*Given entries*.

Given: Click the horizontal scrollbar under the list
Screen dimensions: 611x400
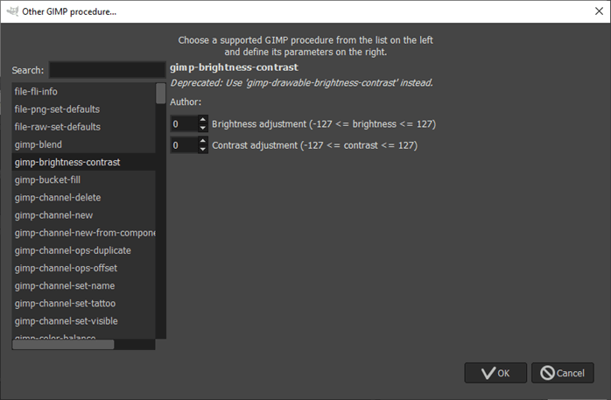Looking at the screenshot, I should point(63,344).
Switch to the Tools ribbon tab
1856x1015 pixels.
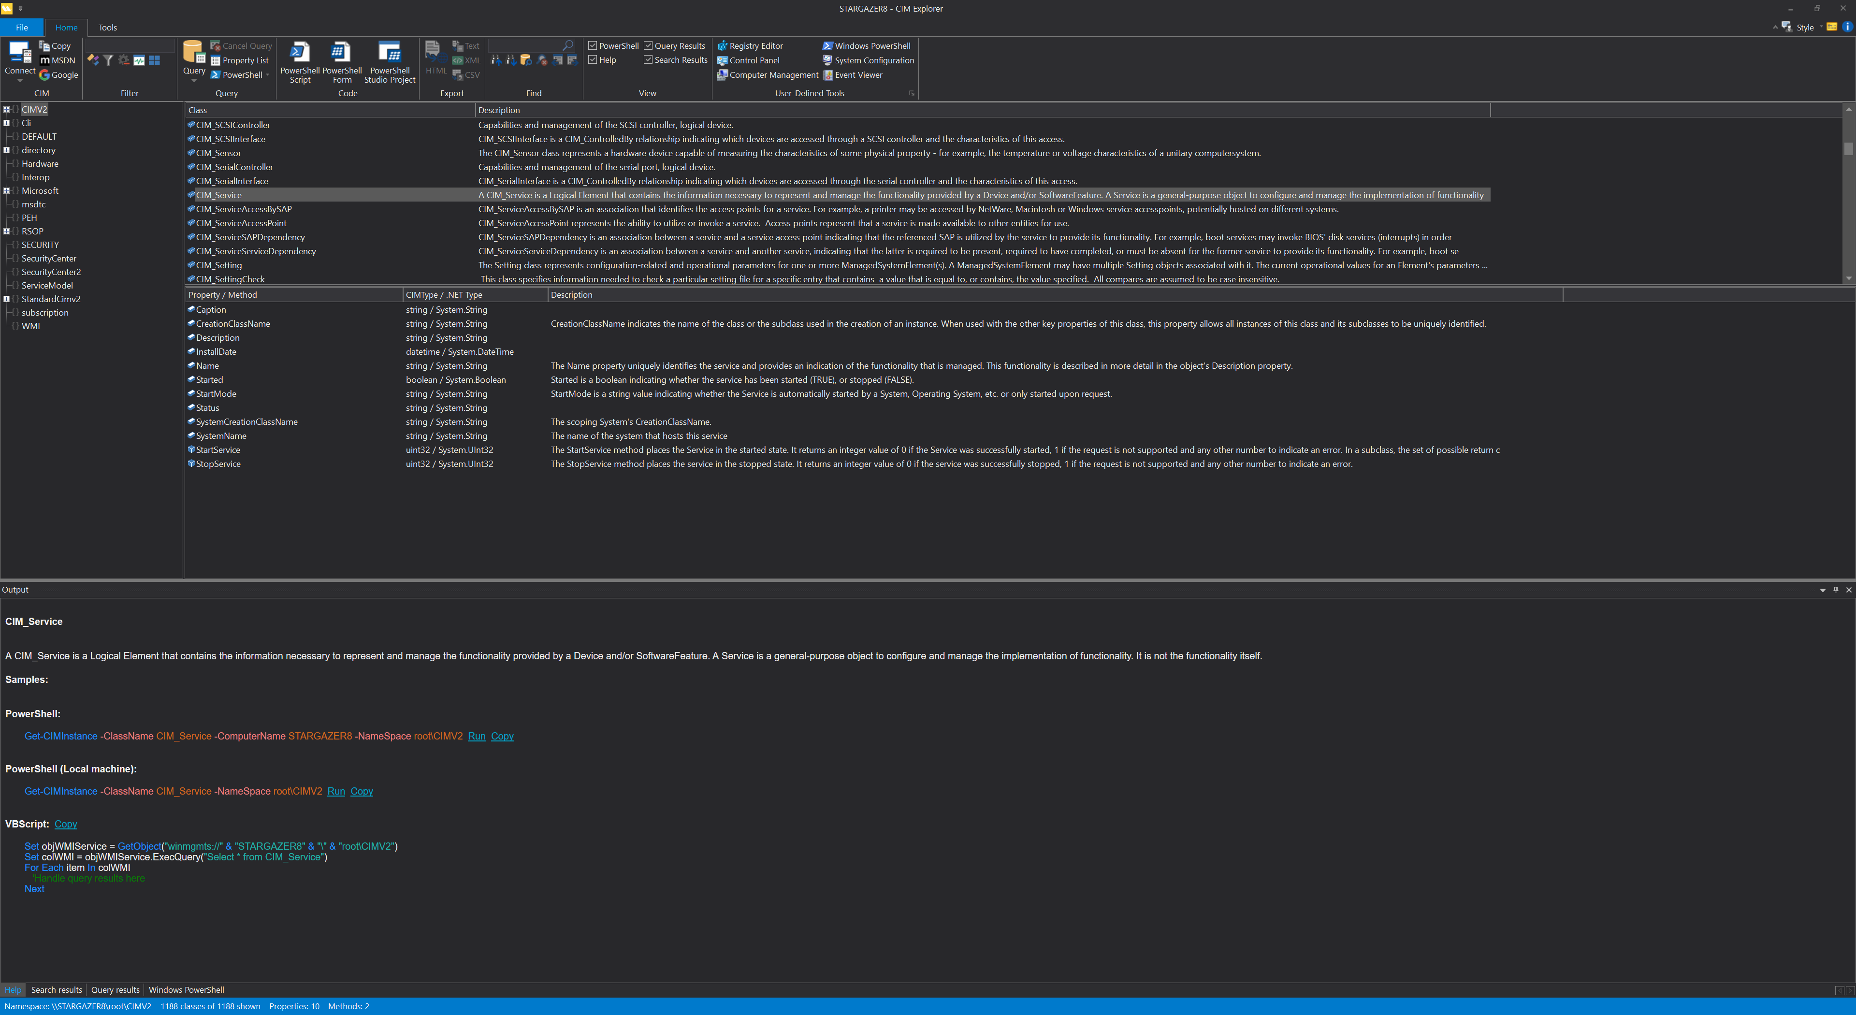coord(107,27)
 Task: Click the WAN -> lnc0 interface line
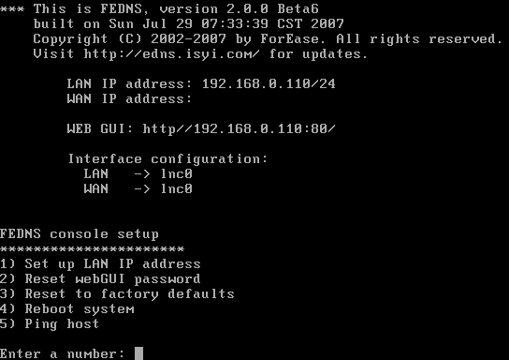(138, 189)
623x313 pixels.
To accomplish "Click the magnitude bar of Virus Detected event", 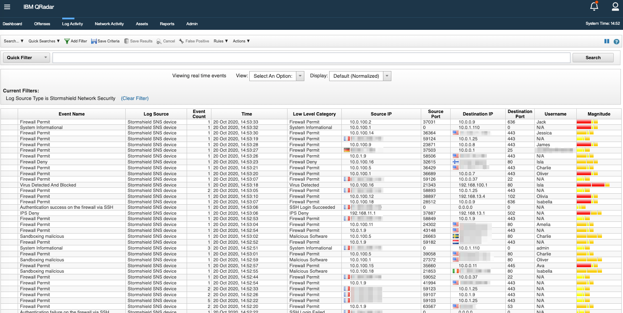I will [593, 185].
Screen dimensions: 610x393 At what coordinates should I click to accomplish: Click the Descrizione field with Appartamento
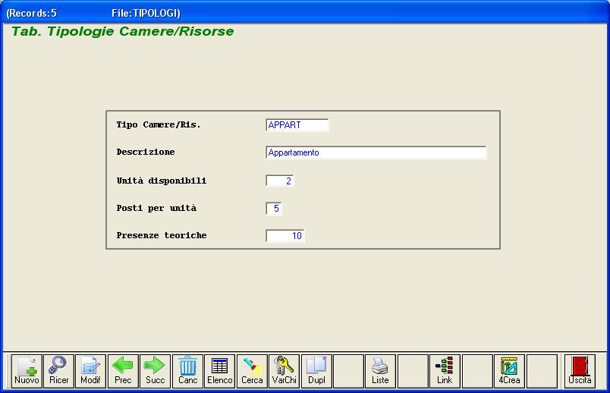[x=376, y=152]
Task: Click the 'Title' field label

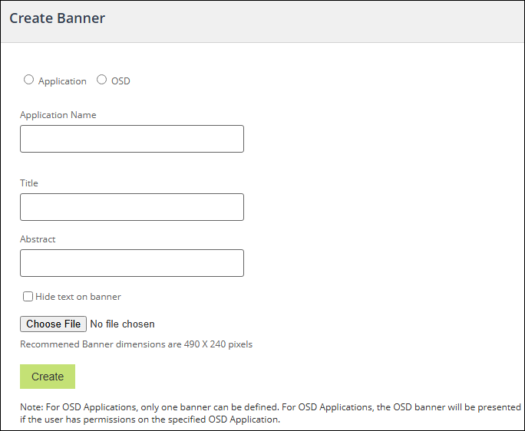Action: tap(29, 183)
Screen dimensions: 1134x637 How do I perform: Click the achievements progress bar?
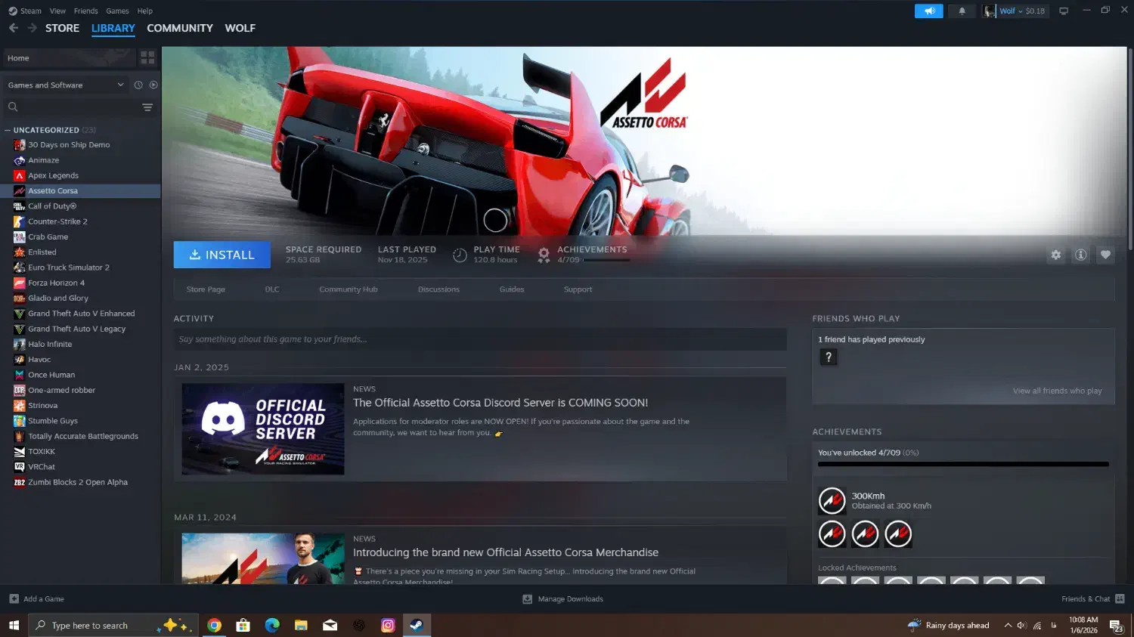pyautogui.click(x=962, y=464)
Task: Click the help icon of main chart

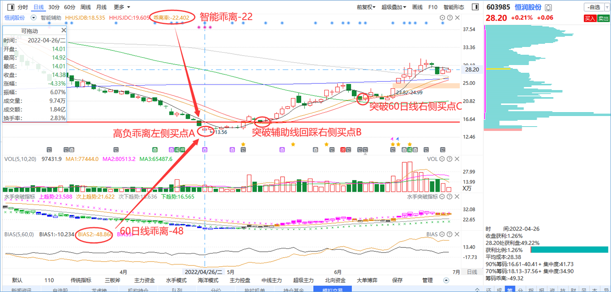Action: point(449,18)
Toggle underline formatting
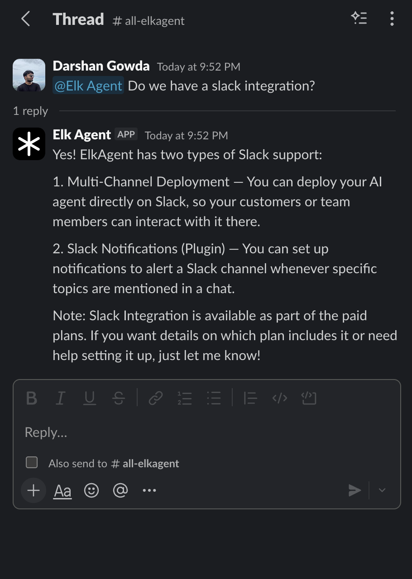The width and height of the screenshot is (412, 579). (x=90, y=398)
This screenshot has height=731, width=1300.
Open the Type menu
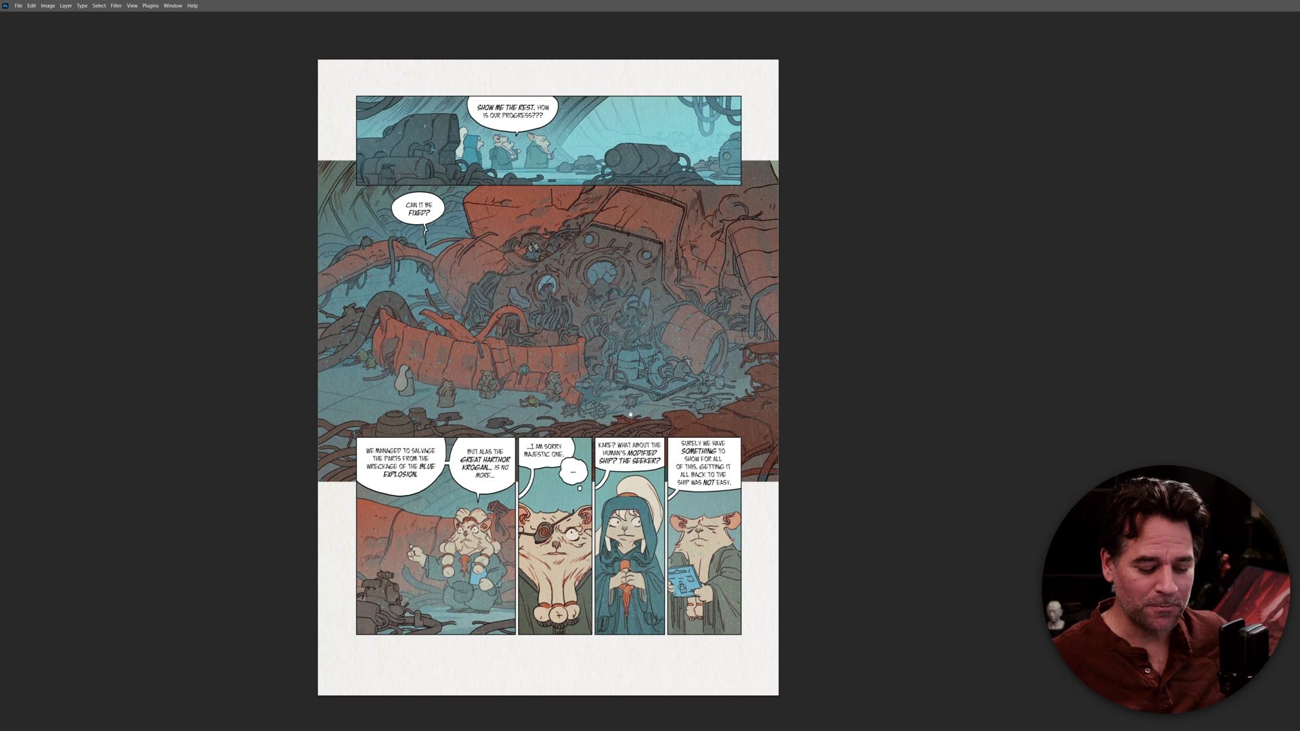[82, 5]
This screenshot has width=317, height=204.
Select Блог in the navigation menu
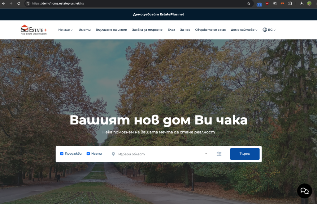[171, 29]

*Directions*. Please transcribe, word for word, every line from the one containing "Screen dimensions: 1134x637" through the last line of the records, both included, and leave the pictures out.

*Answer to this task*.
Screen dimensions: 1134x637 How do I perform: Click the achievements progress bar?
pyautogui.click(x=962, y=464)
Task: Click the help icon of main chart

Action: point(449,18)
Toggle underline formatting
The width and height of the screenshot is (412, 579). (x=90, y=398)
This screenshot has height=731, width=1300.
Open the Type menu
[82, 5]
This screenshot has width=317, height=204.
Select Блог in the navigation menu
[171, 29]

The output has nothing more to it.